Levels of activating transcription factor 6 alpha (ATF6α) in Alzheimer’s disease

Abstract Background Alzheimer’s disease (AD) is the most prevalent neurodegenerative disease worldwide. More than 40 million people currently suffer from AD, and such prevalence tends to increase considerably in the coming decades due to increased human longevity. Nonetheless, despite intense research efforts, no therapy has yet proven effective in attenuating or reversing the progression of AD. The unfolded protein response (UPR) is an adaptive signaling mechanism that aims to maintain cell viability under protein folding stress. The accumulation of misfolded proteins is associated with several neurodegenerative diseases, such as AD, leading to synaptic loss and neuronal death. UPR activation depends on stress sensors such as ATF6α (activating transcription factor 6 α). Recently, ATF6α factor gained importance as a therapeutical target in some disorders and pharmacological activation of this pathway has already been shown to be protective in heart disease. Nonetheless, the association between the ATF6α pathway and AD is not fully understood yet. Here we investigated whether dysfunctional ATF6α associates with AD. Method ATF6α protein levels were measured in postmortem tissue from the cerebral cortex and in hippocampus of APP/PS1 transgenic mouse model of amyloid patholy by western blotting. ATF6α mRNA expression was analysed using an online database (Aging, dementia and TBI study from the Allen Institute.
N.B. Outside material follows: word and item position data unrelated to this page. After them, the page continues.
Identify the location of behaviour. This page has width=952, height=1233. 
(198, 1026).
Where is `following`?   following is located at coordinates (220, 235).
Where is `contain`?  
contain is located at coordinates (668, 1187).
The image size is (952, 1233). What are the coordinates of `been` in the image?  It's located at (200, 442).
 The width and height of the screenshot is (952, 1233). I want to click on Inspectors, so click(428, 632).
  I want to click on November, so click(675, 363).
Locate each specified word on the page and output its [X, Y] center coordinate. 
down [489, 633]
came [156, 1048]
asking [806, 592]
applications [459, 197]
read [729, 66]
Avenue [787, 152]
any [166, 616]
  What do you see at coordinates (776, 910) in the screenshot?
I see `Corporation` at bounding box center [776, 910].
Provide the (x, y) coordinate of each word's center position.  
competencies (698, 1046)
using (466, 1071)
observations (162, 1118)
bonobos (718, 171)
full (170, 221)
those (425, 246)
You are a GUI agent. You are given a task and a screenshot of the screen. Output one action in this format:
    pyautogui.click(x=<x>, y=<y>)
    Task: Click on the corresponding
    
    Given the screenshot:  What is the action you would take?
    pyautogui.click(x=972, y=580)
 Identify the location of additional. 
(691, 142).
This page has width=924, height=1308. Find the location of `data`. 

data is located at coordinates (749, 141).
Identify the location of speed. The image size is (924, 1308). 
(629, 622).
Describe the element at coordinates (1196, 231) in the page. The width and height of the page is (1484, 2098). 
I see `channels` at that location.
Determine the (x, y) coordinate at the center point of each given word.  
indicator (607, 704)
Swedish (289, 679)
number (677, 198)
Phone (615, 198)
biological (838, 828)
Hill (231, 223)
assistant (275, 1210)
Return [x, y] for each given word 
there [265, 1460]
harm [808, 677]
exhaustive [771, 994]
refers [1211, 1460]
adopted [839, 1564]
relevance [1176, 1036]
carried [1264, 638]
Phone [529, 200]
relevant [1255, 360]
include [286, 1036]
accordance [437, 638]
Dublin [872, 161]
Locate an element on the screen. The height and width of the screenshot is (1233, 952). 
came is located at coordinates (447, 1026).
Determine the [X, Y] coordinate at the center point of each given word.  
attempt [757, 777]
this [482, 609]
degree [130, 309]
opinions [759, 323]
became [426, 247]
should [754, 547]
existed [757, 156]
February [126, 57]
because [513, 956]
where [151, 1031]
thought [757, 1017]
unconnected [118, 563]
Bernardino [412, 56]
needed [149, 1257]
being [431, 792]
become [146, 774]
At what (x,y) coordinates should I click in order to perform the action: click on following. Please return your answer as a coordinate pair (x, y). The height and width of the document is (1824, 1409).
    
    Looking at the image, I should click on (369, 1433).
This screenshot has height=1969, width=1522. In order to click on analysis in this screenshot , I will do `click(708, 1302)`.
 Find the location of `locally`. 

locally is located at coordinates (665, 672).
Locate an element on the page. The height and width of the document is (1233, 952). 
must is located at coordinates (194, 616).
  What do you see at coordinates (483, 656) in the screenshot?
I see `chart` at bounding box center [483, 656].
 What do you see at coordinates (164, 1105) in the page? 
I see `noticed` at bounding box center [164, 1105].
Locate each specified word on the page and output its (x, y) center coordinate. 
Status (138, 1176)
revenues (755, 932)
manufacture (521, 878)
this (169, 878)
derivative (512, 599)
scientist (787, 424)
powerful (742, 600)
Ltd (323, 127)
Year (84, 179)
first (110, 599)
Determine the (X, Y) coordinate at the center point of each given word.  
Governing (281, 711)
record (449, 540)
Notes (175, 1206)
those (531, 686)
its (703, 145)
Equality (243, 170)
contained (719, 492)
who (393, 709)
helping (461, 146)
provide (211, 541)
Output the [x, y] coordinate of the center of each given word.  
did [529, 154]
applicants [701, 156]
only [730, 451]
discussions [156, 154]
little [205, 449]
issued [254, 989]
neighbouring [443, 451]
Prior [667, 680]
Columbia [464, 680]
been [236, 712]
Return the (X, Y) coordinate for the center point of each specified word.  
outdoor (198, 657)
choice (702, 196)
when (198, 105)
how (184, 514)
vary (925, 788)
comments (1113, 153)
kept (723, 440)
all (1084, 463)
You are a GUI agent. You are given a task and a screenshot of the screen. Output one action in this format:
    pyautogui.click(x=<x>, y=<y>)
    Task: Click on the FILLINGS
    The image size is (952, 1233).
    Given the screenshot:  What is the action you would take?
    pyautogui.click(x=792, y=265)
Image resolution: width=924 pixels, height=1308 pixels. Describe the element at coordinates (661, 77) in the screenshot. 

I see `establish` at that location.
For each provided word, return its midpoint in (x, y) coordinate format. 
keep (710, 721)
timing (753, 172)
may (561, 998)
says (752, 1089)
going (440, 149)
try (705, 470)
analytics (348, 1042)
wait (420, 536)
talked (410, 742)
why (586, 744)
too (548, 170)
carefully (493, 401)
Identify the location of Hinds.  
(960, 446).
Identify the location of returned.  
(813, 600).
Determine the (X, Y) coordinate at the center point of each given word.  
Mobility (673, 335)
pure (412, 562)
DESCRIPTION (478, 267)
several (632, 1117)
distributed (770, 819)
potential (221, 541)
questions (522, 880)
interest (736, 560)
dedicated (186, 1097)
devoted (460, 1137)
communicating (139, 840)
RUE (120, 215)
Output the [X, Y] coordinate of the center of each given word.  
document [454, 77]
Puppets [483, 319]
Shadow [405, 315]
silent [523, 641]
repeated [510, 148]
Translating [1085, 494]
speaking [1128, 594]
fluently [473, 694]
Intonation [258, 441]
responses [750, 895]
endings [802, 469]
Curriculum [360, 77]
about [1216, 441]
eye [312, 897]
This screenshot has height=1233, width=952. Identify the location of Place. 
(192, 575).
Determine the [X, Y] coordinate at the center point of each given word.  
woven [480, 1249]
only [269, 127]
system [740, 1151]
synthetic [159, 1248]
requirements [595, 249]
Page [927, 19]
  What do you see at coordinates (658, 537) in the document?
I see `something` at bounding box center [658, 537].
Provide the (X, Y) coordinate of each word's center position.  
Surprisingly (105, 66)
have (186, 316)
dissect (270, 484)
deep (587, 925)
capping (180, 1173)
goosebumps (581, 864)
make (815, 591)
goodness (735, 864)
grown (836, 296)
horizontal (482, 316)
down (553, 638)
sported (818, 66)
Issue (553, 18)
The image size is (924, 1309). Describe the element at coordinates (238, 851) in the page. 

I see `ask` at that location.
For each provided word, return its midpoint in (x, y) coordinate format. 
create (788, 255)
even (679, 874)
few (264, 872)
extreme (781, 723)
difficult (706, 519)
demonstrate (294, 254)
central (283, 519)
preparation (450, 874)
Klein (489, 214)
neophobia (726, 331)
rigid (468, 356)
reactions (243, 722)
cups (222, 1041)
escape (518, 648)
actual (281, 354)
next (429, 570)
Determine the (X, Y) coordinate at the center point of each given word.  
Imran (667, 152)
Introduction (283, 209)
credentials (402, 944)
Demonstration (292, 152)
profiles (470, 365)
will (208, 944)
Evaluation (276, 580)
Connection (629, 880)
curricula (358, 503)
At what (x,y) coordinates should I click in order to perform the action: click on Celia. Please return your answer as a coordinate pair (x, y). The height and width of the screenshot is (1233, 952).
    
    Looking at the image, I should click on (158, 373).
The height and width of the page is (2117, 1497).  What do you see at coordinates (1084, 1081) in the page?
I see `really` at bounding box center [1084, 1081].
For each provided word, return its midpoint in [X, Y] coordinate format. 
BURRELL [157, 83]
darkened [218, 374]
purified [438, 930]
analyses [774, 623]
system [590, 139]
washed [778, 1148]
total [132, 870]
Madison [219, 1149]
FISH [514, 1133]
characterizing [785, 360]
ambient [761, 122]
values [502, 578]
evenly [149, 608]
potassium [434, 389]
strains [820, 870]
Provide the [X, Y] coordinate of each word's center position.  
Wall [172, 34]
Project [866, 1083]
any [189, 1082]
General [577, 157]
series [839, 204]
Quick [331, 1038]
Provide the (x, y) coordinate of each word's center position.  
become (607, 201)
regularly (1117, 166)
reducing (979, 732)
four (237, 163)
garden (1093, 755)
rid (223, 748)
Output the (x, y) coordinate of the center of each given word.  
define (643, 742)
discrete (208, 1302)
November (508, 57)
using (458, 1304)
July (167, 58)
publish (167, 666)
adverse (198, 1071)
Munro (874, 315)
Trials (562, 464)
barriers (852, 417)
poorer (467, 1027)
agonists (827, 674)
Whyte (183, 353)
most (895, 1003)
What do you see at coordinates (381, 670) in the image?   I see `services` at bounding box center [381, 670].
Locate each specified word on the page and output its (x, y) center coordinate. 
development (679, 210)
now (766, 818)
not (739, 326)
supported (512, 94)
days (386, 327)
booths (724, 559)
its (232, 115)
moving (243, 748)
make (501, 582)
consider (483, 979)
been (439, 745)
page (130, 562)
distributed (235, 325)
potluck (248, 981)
Result Initial results using postmortem tissue from the cerebral cortex suggested that ATF6α protein levels are reduced in AD patients. Using an online database (Aging, dementia and TBI study from the Allen Institute), we found reduced ATF6α mRNA expression, in relation to the Braak scale of tau pathology in the parietal neocortex and hippocampus. Conversely, we found increased ATF6α protein levels in the hippocampus of APP/PS1 transgenic mouse model of amyloid pathology. Conclusion Together, our initial results suggest that ATF6α may be differentially altered in AD. Further investigation of the ATF6α pathway in AD may offer a novel therapeutic perspective for cognitive decline.